## Provided information
↓

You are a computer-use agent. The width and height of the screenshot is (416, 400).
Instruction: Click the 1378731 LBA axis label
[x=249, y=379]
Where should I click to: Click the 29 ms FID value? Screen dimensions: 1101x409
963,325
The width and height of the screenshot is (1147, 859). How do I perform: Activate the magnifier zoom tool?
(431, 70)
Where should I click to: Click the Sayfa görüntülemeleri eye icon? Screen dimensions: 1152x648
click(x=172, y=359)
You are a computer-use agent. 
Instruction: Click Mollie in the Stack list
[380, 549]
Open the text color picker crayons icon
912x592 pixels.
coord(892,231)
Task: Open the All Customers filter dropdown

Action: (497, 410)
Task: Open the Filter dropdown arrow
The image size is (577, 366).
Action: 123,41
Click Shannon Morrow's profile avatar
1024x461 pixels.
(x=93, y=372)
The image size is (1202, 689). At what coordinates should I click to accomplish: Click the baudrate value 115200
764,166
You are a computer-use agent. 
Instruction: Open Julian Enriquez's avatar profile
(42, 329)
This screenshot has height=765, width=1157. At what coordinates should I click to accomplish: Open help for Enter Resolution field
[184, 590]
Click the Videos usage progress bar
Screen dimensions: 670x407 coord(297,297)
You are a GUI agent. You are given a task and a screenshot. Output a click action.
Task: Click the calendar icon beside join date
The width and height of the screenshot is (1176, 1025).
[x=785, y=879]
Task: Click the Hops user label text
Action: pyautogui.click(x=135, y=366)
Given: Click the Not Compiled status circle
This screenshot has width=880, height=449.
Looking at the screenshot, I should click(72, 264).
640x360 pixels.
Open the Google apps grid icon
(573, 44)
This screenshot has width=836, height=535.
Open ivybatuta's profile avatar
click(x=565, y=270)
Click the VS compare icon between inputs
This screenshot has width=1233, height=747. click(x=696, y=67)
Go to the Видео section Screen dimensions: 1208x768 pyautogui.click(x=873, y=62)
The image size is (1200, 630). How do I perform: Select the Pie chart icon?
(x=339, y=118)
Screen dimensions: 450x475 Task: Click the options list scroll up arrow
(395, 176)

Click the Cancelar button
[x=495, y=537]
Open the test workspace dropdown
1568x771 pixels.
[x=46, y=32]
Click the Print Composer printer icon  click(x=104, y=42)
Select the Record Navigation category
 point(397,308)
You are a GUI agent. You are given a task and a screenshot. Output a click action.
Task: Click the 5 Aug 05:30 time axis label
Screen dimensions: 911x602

↑

## Task goal
Write the records out once more. Each line must match.

## Output of the task
You are a computer-use agent. The width and height of the screenshot is (416, 400).
Instruction: Click the 1378731 LBA axis label
[x=249, y=379]
Where should I click to: Click the 29 ms FID value? Screen dimensions: 1101x409
963,325
The width and height of the screenshot is (1147, 859). How do I perform: Activate the magnifier zoom tool?
(431, 70)
Where should I click to: Click the Sayfa görüntülemeleri eye icon? Screen dimensions: 1152x648
click(x=172, y=359)
You are a computer-use agent. 
Instruction: Click Mollie in the Stack list
[380, 549]
Open the text color picker crayons icon
912x592 pixels.
coord(892,231)
Task: Open the All Customers filter dropdown

Action: (497, 410)
Task: Open the Filter dropdown arrow
The image size is (577, 366).
Action: 123,41
Click Shannon Morrow's profile avatar
1024x461 pixels.
(x=93, y=372)
The image size is (1202, 689). At what coordinates should I click to accomplish: Click the baudrate value 115200
764,166
You are a computer-use agent. 
Instruction: Open Julian Enriquez's avatar profile
(42, 329)
This screenshot has height=765, width=1157. At what coordinates should I click to accomplish: Open help for Enter Resolution field
[184, 590]
Click the Videos usage progress bar
Screen dimensions: 670x407 coord(297,297)
You are a GUI agent. You are given a task and a screenshot. Output a click action.
Task: Click the calendar icon beside join date
The width and height of the screenshot is (1176, 1025).
[x=785, y=879]
Task: Click the Hops user label text
Action: pyautogui.click(x=135, y=366)
Given: Click the Not Compiled status circle
This screenshot has width=880, height=449.
Looking at the screenshot, I should click(72, 264).
640x360 pixels.
Open the Google apps grid icon
(573, 44)
This screenshot has width=836, height=535.
Open ivybatuta's profile avatar
click(x=565, y=270)
Click the VS compare icon between inputs
This screenshot has width=1233, height=747. click(x=696, y=67)
Go to the Видео section Screen dimensions: 1208x768 pyautogui.click(x=873, y=62)
The image size is (1200, 630). How do I perform: Select the Pie chart icon?
(x=339, y=118)
Screen dimensions: 450x475 Task: Click the options list scroll up arrow
(395, 176)

Click the Cancelar button
[x=495, y=537]
Open the test workspace dropdown
1568x771 pixels.
[x=46, y=32]
Click the Print Composer printer icon  click(x=104, y=42)
Select the Record Navigation category
 point(397,308)
You are a GUI agent. You are given a task and a screenshot. Output a click action.
Task: Click the 5 Aug 05:30 time axis label
Screen dimensions: 911x602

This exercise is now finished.